• _EXERCISE TASK 1_
Repeat verbatim the passage of the essay on Yeonoo Park's paintings between "In an animation" and "become motion picture.", inclusive.

• _EXTRACTED TEXT_

Libby Leshgold Gallery

 

A night swimmer is painted in a sea of ultramarine blues, teals, and magentas. She articulates her limbs in sixteen positions in a painting divided into sixteen frames—her body afloat on/in, on/in, on/in the sea. I think about a figure/ground dichotomy, the swimmer awash in the ground.

 

Ants, starlings, a swimmer. Yeonoo Park makes paintings that come from observations of bodies in motion. How does a painting capture movement, and with movement, inevitably, time?

 

The repetition of a body across a single painting symbolically alludes to motion. It is present as an optical sensation, too, predicated on a viewer’s experience of receding and emerging fields and forms. Each of Park’s painted gestures and layers index her somatic motion at a specific point in time. But it is an ossified motion, a past tense, encapsulated in a painted image that is all-at-once present and does not itself move.

 

In an animation produced and displayed alongside her paintings, Park turns this all-at-once presence into a linear progression. Using photography, her finished paintings are broken down into a series of frames which are then sequenced together so that a murmuration of starlings scintillates and a body of water ripples. Painted pictures become motion picture.

 

For Park, painting and animation are mutually reciprocal forms. They function as a looping continuum wherein the paintings become animations, but Park’s first painterly decisions—what shape the support will take, how the image will be mapped onto this support—are predicated on how they will be animated. The paintings and the animations precipitate and choreograph each other.

 

An adage: a painting is a window. A framed, pictorial vista into a world apart.

• _GIVEN INFORMATION_
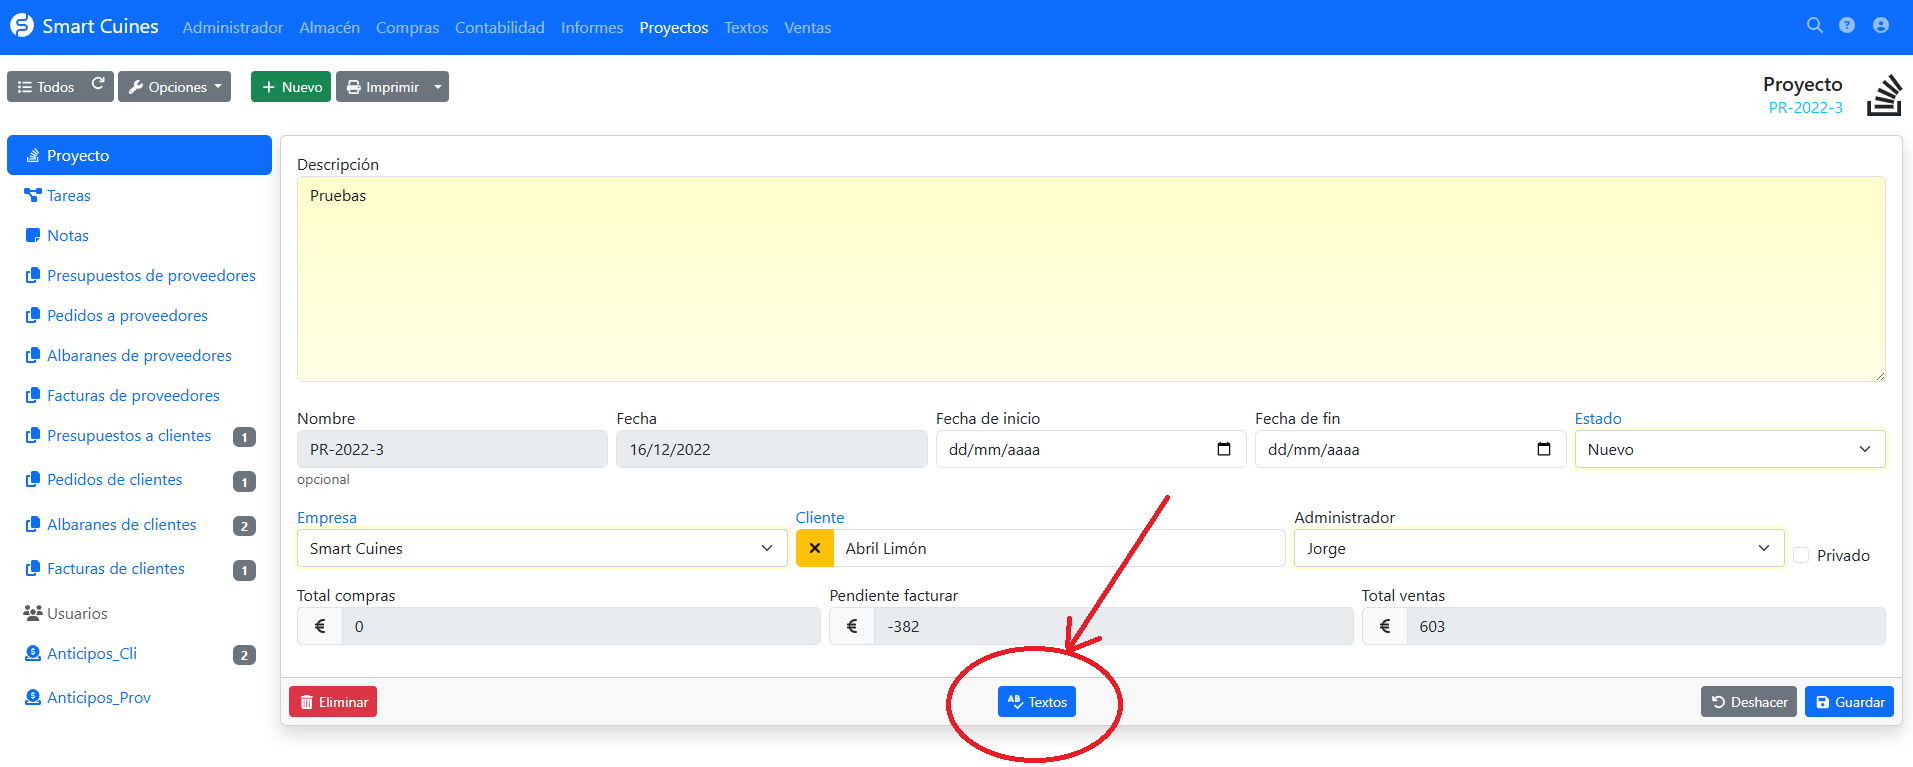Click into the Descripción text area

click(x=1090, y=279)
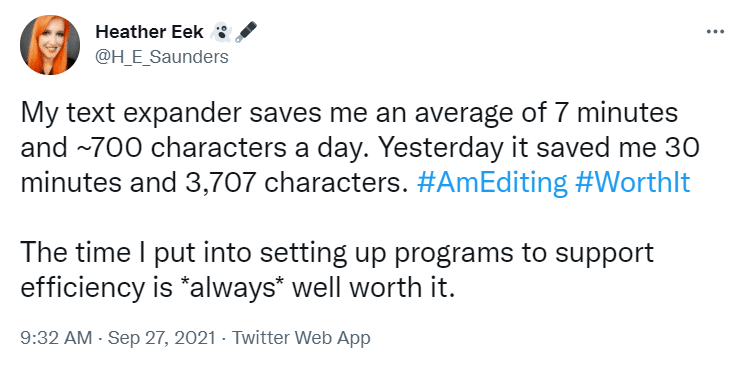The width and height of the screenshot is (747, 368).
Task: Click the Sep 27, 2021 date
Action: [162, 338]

• _EXERCISE TASK 2_
Reproduce every line of the records above exactly, omitting the pictures.

• _CORRECT ANSWER 1_
In an animation produced and displayed alongside her paintings, Park turns this all-at-once presence into a linear progression. Using photography, her finished paintings are broken down into a series of frames which are then sequenced together so that a murmuration of starlings scintillates and a body of water ripples. Painted pictures become motion picture.

• _CORRECT ANSWER 2_
Click into the Descripción text area

click(x=1090, y=279)
The width and height of the screenshot is (747, 368).
Task: Click the Sep 27, 2021 date
Action: [162, 338]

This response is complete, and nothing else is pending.